Stored data entries:
————————
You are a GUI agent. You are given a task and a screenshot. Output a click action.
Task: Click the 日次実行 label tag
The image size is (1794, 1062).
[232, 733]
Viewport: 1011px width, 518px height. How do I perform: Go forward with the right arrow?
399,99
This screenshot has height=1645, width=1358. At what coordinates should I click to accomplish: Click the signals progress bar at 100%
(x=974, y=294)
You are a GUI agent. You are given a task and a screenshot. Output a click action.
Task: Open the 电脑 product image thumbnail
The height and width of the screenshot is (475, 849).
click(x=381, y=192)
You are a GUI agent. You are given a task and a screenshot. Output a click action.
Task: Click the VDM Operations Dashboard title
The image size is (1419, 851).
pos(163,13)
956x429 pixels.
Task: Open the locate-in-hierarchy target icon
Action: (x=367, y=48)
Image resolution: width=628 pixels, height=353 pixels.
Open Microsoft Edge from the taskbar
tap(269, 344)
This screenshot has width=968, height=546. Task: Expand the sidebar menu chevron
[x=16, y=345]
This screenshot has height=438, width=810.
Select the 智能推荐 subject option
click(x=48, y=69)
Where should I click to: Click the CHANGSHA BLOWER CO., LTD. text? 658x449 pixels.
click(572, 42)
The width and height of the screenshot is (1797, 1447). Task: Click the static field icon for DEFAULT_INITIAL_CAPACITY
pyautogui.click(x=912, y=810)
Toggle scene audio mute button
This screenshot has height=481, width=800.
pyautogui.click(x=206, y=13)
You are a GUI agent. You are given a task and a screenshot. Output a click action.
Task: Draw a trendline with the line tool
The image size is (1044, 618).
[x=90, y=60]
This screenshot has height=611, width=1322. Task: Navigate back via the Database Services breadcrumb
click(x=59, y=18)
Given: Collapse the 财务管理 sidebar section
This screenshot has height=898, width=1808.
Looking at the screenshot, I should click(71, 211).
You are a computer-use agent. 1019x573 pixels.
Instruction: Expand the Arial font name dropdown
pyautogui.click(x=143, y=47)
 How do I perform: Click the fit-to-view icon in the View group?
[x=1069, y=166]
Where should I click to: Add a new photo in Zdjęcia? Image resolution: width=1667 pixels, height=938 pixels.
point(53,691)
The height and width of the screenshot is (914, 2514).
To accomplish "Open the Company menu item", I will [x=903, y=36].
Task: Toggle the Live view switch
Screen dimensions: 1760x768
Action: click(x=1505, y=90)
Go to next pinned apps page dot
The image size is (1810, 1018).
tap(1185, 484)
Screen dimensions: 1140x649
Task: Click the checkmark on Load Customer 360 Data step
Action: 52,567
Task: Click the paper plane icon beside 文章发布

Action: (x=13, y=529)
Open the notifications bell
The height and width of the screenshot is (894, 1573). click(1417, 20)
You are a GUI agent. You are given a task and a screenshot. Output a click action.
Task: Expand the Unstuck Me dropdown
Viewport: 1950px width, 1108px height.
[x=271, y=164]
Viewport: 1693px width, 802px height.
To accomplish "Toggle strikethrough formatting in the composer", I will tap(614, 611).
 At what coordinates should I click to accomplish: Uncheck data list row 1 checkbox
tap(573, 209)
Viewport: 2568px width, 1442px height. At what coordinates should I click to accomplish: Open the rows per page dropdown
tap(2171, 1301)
————————
▸ What the exercise asks
Write the whole of the data out again exactly as it stands.

▸ Written solution
You are a GUI agent. You are given a task and a screenshot. Output a click action.
Task: Click the 日次実行 label tag
The image size is (1794, 1062).
[232, 733]
Viewport: 1011px width, 518px height. How do I perform: Go forward with the right arrow?
399,99
This screenshot has height=1645, width=1358. At what coordinates should I click to accomplish: Click the signals progress bar at 100%
(x=974, y=294)
You are a GUI agent. You are given a task and a screenshot. Output a click action.
Task: Open the 电脑 product image thumbnail
The height and width of the screenshot is (475, 849).
click(x=381, y=192)
You are a GUI agent. You are given a task and a screenshot. Output a click action.
Task: Click the VDM Operations Dashboard title
The image size is (1419, 851).
pos(163,13)
956x429 pixels.
Task: Open the locate-in-hierarchy target icon
Action: (x=367, y=48)
Image resolution: width=628 pixels, height=353 pixels.
Open Microsoft Edge from the taskbar
tap(269, 344)
This screenshot has width=968, height=546. Task: Expand the sidebar menu chevron
[x=16, y=345]
This screenshot has height=438, width=810.
Select the 智能推荐 subject option
click(x=48, y=69)
Where should I click to: Click the CHANGSHA BLOWER CO., LTD. text? 658x449 pixels.
click(572, 42)
The width and height of the screenshot is (1797, 1447). Task: Click the static field icon for DEFAULT_INITIAL_CAPACITY
pyautogui.click(x=912, y=810)
Toggle scene audio mute button
This screenshot has height=481, width=800.
pyautogui.click(x=206, y=13)
You are a GUI agent. You are given a task and a screenshot. Output a click action.
Task: Draw a trendline with the line tool
The image size is (1044, 618).
[x=90, y=60]
This screenshot has height=611, width=1322. Task: Navigate back via the Database Services breadcrumb
click(x=59, y=18)
Given: Collapse the 财务管理 sidebar section
This screenshot has height=898, width=1808.
Looking at the screenshot, I should click(71, 211).
You are a computer-use agent. 1019x573 pixels.
Instruction: Expand the Arial font name dropdown
pyautogui.click(x=143, y=47)
 How do I perform: Click the fit-to-view icon in the View group?
[x=1069, y=166]
Where should I click to: Add a new photo in Zdjęcia? Image resolution: width=1667 pixels, height=938 pixels.
point(53,691)
The height and width of the screenshot is (914, 2514).
To accomplish "Open the Company menu item", I will [x=903, y=36].
Task: Toggle the Live view switch
Screen dimensions: 1760x768
Action: click(x=1505, y=90)
Go to next pinned apps page dot
The image size is (1810, 1018).
tap(1185, 484)
Screen dimensions: 1140x649
Task: Click the checkmark on Load Customer 360 Data step
Action: 52,567
Task: Click the paper plane icon beside 文章发布

Action: (x=13, y=529)
Open the notifications bell
The height and width of the screenshot is (894, 1573). click(1417, 20)
You are a GUI agent. You are given a task and a screenshot. Output a click action.
Task: Expand the Unstuck Me dropdown
Viewport: 1950px width, 1108px height.
[x=271, y=164]
Viewport: 1693px width, 802px height.
To accomplish "Toggle strikethrough formatting in the composer", I will tap(614, 611).
 At what coordinates should I click to accomplish: Uncheck data list row 1 checkbox
tap(573, 209)
Viewport: 2568px width, 1442px height. At what coordinates should I click to accomplish: Open the rows per page dropdown
tap(2171, 1301)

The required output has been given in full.